La mostra, dopo la tappa trentina, approda a Bolzano. Protagonista dell’evento è il libro, oggetto che, nel corso del XX secolo, è stato in grado di trascendere la propria funzione di contenitore di parole “ordinate” dotate di un significato, per affermarsi come opera d’arte. Un contesto in cui l’elemento visivo non è più necessariamente subordinato a quello testuale.
È senza dubbio l’avanguardia futurista l’artefice principale di questa rivoluzione tipografica, in grado di trasformare l’essenza del volume. Non mancano in mostra alcuni dei testi sacri e dei manifesti programmatici del movimento. E’ il caso de La ricostruzione futurista dell’universo firmato da Giacomo Balla (1871-1958) e Fortunato Depero (1892-1960) o de La sintesi futurista della guerra (1914) di Carlo Carrà (1881-1966) testo impregnato di quello spirito eroico e ribelle che caratterizza l’intera poetica futuristia, totalmente proiettata nell’azione e nel futuro.
Filippo Tommaso Marinetti (1876-1944), autore di cui si incontra Zang tumb tuuum: Adrianopoli 1912: parole in libertà, ha un ruolo fondamentale nel processo di liberazione della parola dai vincoli della tradizione e dalle catene sintattiche che la imprigionano. Le parole in libertà, le tavole parolibere, la variazione dei caratteri e degli inchiostri sono l’emblema di questa emancipazione.
Ampio spazio viene naturalmente riservato dai curatori a Fortunato Depero, autore di Depero futurista – Libro imbullonato, realizzato in collaborazione con la Dinamo di Fedele Azari, ideatore della particolare rilegatura con bulloni di alluminio.
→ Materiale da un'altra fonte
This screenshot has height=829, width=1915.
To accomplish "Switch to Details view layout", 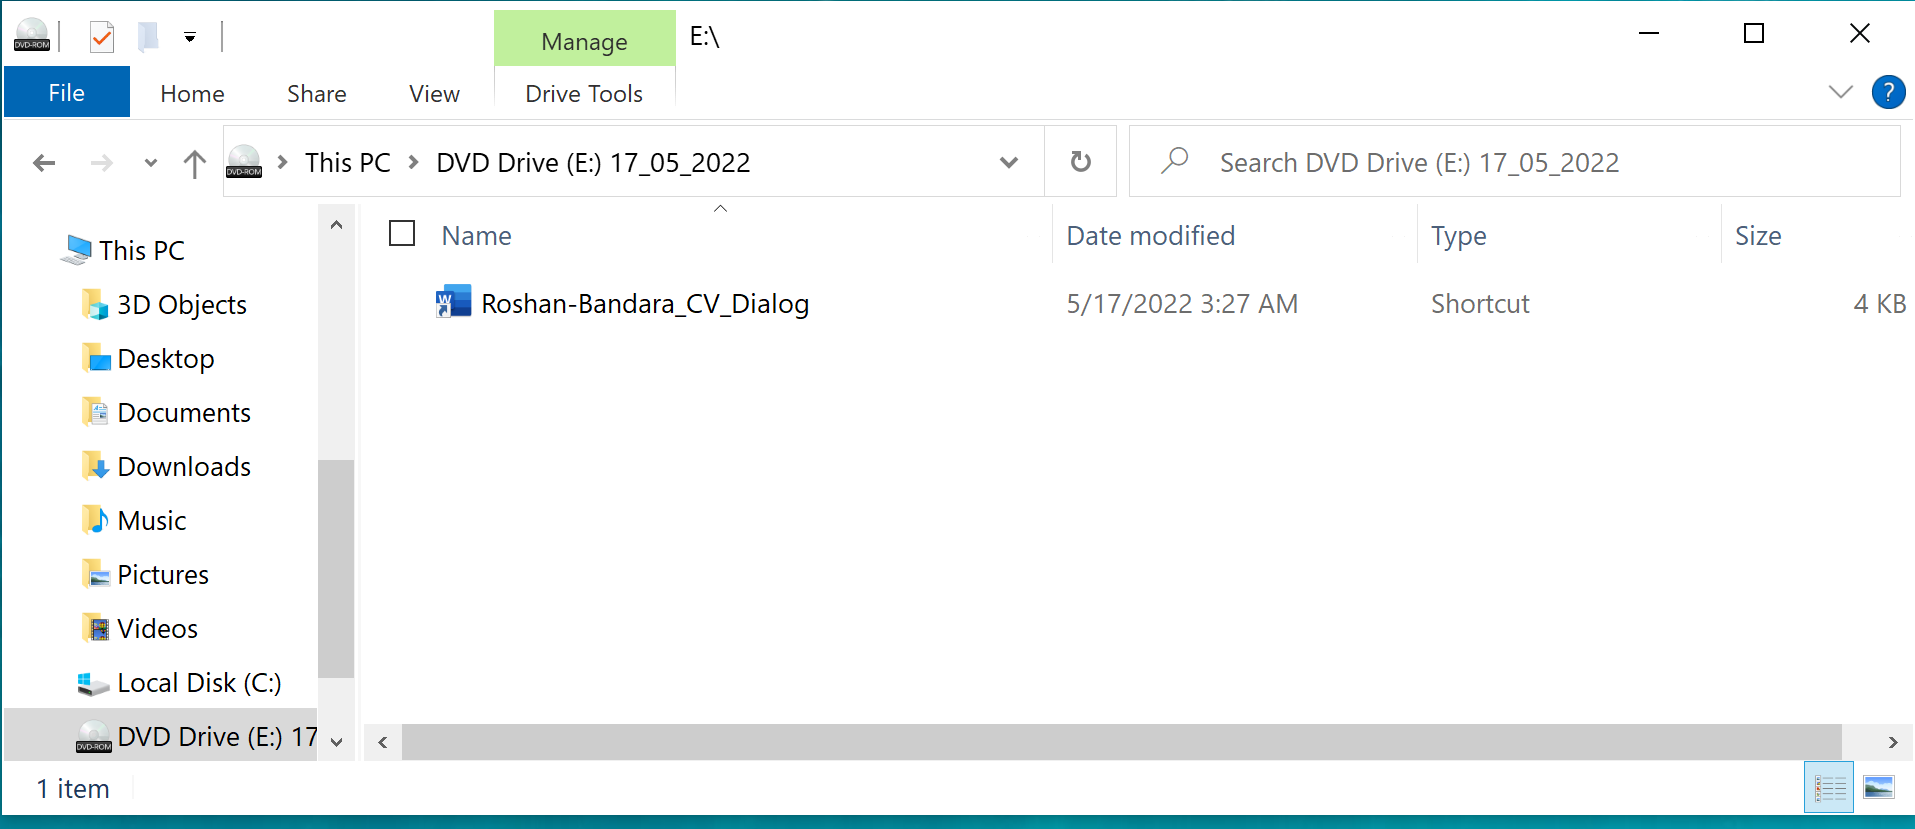I will coord(1829,788).
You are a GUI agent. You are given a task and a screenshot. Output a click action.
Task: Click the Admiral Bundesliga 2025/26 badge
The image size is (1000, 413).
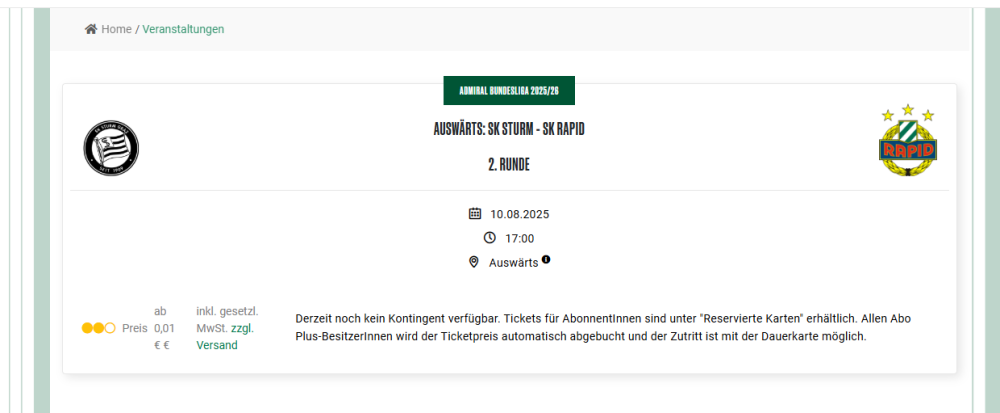click(x=509, y=90)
Quest’opera così innovativa, in grado di valorizzare il libro come oggetto estetico, è frutto della grande capacità comunicativa e creativa di Depero e della sua attenzione nei confronti dell’universo pubblicitario.
Ancora più in là si spinge Tullio d’Albisola che in Parole in libertà tattili termiche futuriste olfattive (1932) (con parole di Marinetti) o in L’Angurialirica sostituisce la carta con lamine di ferro-stagno litografate. La lito-latta segna l’apice della rivoluzione tipografica futurista che, in nome della tecnica e del progresso industriale, abbandona il più tradizionale materiale cartaceo per creare nuovi effetti visivi e luminosi in grado di coinvolgere tutti i sensi.
La mostra non si esaurisce nella dinamica sfida futurista, ma si propone di analizzare la sua evoluzione nella seconda metà del Novecento, presentando alcune opere del deposito di Paolo Della Grazia presso il Mart e il Museion. Ricerca del supporto e studio dell’impaginazione caratterizzano questi libri d’artista, volumi in cui la parola viene sempre più spogliata del proprio significato e utilizzata come elemento formale. Queste composizioni non sembrano però avere la potenza suggestiva e l’esplosiva carica emotiva delle creazioni dell’avanguardia futurista. Un movimento che ha saputo tradurre la propria anima ruggente non solo in quadri e sculture, ma anche nel “vecchio” libro, trasformandolo in arte visiva-viva.